[Exercise passage Boundary: Start]

The next key is in the mineral content of the spheres. Aragonite, this form of calcium carbonate has properties that promote microbial growth and acts as a mineral substrate for initiating an autopoetic biochemical cycle. This mineral has been discovered to be a fundamental element in maintaining an autopoetic system in coral reefs and closed artificial systems such as salt water aquariums.
Another important roll of the oolites is in their ability to act as a dynamic scaffolding. As the aragonite spheres dissolve though chemical and mechanical forces, a synergy unfolds throughout the emerging structure, As the oolites shrink they become point attractors among the eukaryote cells, that have now adopted the fluid energetic pattern left by the cyanobacteria filaments. As the oolites lose mass they induce the production of new filaments that emerge from the outer cellular membranes of the eukaryotes. Anchoring proteins extend through the plasma membrane to link to the emerging cytoskeleton structure. Simply put, as the temporary oolitic scaffolding deconstructs, it constructs it's permanent replacement. These Anchoring-type junctions not only hold cells together but provide tissues with structural cohesion. These junctions are produced more abundantly in tissues that are subject to higher mechanical stress such as the outer skin and heart. Connective tissues begin forming flexible geodesic scaffolding by drawing in and connecting to points in space where the oolites have now vacated. These connecting points form the extracellular matrix, meanwhile the vesica apertures acts as a cycle attractor spiraling inward keeping a central tension as the embryo loses mass and takes shape, simultaneously providing a flow of renewing sea water though the recursive system as it pulses in time with wave cycles. The central apertures begins to coil in slack in the form of a layered network of connected cells. This dense mass of wound together cells will form heart tissue. This tension that connects eukaryote cells in a medium of cohesion is called (tensegrity). Tensegrity results in a crystallization of connections in the architecture of the emerging organism, enabling the individual cell though it's own intracellular matrix to respond to a potential fitness space. This crystallization of the recursive dynamic structure might well result in an "algorithmic self-assembly" of genetic probabilities.

[Exercise passage Boundary: End]
[Provided material Boundary: Start]

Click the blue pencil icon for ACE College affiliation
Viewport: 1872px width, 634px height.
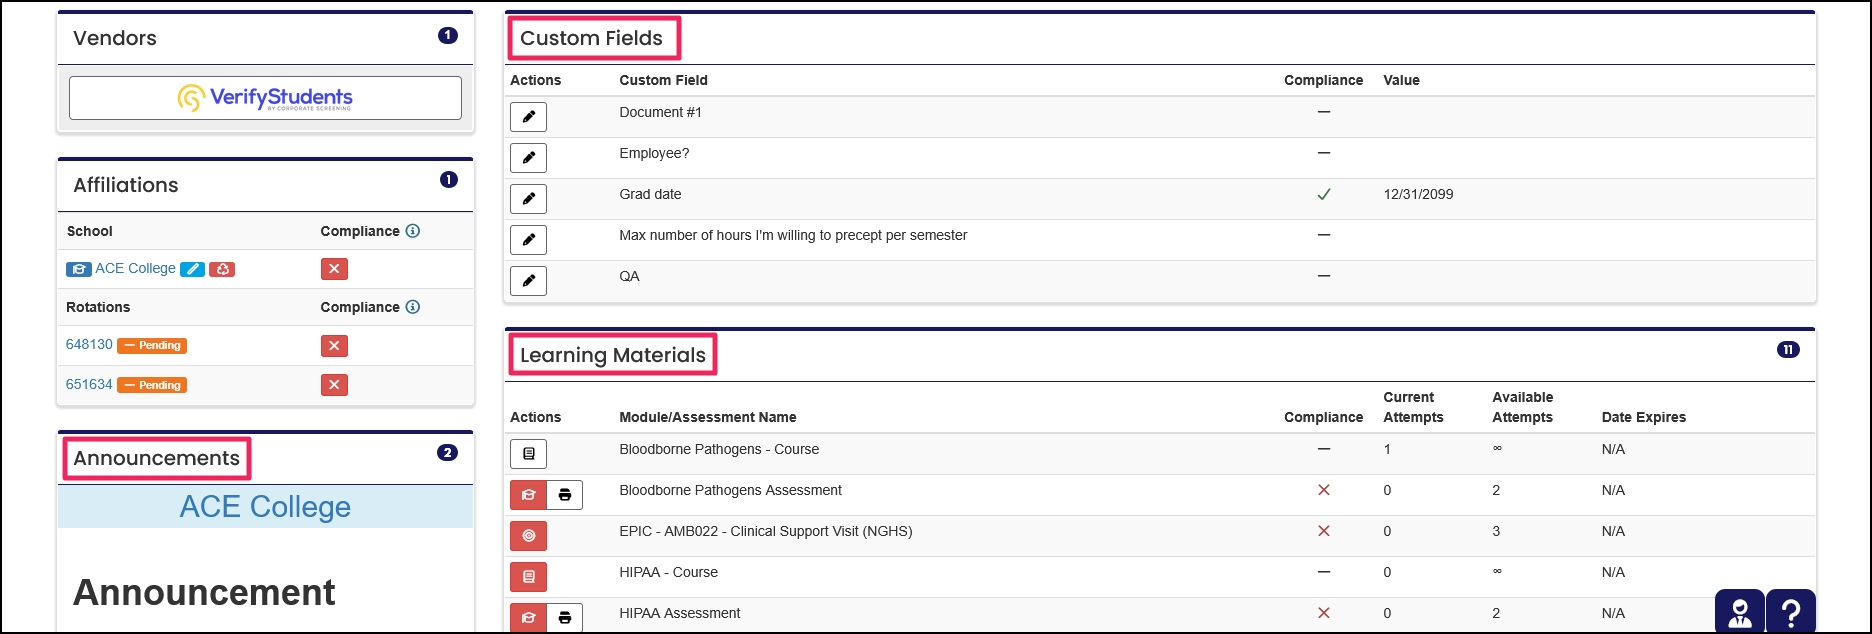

[Provided material Boundary: End]

**Problems and tasks**
1 - From the oolite passage, list each thing that the aragonite or the oolites are said to act as or become.
2 - Say whether each statement agrees with the oolite passage, answering yes or no and quoting the words that decide it.
(a) Anchoring-type junctions are produced more abundantly in tissues under higher mechanical stress.
(b) The dense mass of wound together cells will form connective tissue.
(c) The aragonite spheres dissolve through chemical forces alone.

**Completed exercise**
1 -
- A mineral substrate for initiating an autopoetic biochemical cycle
- Dynamic scaffolding
- Point attractors among the eukaryote cells

2 -
(a) Yes: "These junctions are produced more abundantly in tissues that are subject to higher mechanical stress such as the outer skin and heart."
(b) No: "This dense mass of wound together cells will form heart tissue."
(c) No: "As the aragonite spheres dissolve though chemical and mechanical forces"